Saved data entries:
*** Begin section ***

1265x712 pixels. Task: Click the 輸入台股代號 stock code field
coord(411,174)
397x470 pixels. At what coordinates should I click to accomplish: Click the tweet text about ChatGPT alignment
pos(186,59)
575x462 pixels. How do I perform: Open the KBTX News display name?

*** End section ***

• What the task asks
From the line containing "397x470 pixels. At" to the final line of the data, repeat each line exactly. Include both ends.

• Output below
397x470 pixels. At what coordinates should I click to accomplish: Click the tweet text about ChatGPT alignment
pos(186,59)
575x462 pixels. How do I perform: Open the KBTX News display name?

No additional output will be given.